Exercise objective: Extract precisely the lines of the entries below, from the first line through the line containing "589x462 pixels.".

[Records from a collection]
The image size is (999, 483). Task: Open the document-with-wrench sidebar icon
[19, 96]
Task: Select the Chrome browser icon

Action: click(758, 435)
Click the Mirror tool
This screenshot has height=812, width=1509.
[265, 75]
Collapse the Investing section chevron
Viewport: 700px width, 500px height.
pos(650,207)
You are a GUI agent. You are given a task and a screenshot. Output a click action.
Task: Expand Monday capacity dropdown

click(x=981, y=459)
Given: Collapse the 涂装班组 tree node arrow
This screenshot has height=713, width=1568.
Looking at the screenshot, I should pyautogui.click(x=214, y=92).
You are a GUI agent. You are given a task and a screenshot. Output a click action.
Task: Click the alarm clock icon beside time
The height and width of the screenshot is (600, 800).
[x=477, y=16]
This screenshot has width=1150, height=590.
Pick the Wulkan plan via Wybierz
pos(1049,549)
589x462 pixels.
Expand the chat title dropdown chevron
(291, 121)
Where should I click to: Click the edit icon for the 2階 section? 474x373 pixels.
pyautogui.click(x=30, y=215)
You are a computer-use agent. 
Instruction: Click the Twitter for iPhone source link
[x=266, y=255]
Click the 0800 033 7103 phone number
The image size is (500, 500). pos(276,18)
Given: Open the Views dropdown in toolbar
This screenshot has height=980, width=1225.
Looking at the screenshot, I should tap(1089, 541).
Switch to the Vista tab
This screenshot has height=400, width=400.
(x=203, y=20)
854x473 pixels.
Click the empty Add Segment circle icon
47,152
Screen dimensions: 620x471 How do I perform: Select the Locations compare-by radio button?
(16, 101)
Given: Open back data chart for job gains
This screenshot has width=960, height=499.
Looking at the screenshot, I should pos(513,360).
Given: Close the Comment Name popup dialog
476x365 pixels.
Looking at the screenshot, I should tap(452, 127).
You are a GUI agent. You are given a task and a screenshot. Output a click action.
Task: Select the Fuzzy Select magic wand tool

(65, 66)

Written answer:
The image size is (999, 483). Task: Open the document-with-wrench sidebar icon
[19, 96]
Task: Select the Chrome browser icon

Action: click(758, 435)
Click the Mirror tool
This screenshot has height=812, width=1509.
[265, 75]
Collapse the Investing section chevron
Viewport: 700px width, 500px height.
pos(650,207)
You are a GUI agent. You are given a task and a screenshot. Output a click action.
Task: Expand Monday capacity dropdown

click(x=981, y=459)
Given: Collapse the 涂装班组 tree node arrow
This screenshot has height=713, width=1568.
Looking at the screenshot, I should pyautogui.click(x=214, y=92).
You are a GUI agent. You are given a task and a screenshot. Output a click action.
Task: Click the alarm clock icon beside time
The height and width of the screenshot is (600, 800).
[x=477, y=16]
This screenshot has width=1150, height=590.
Pick the Wulkan plan via Wybierz
pos(1049,549)
589x462 pixels.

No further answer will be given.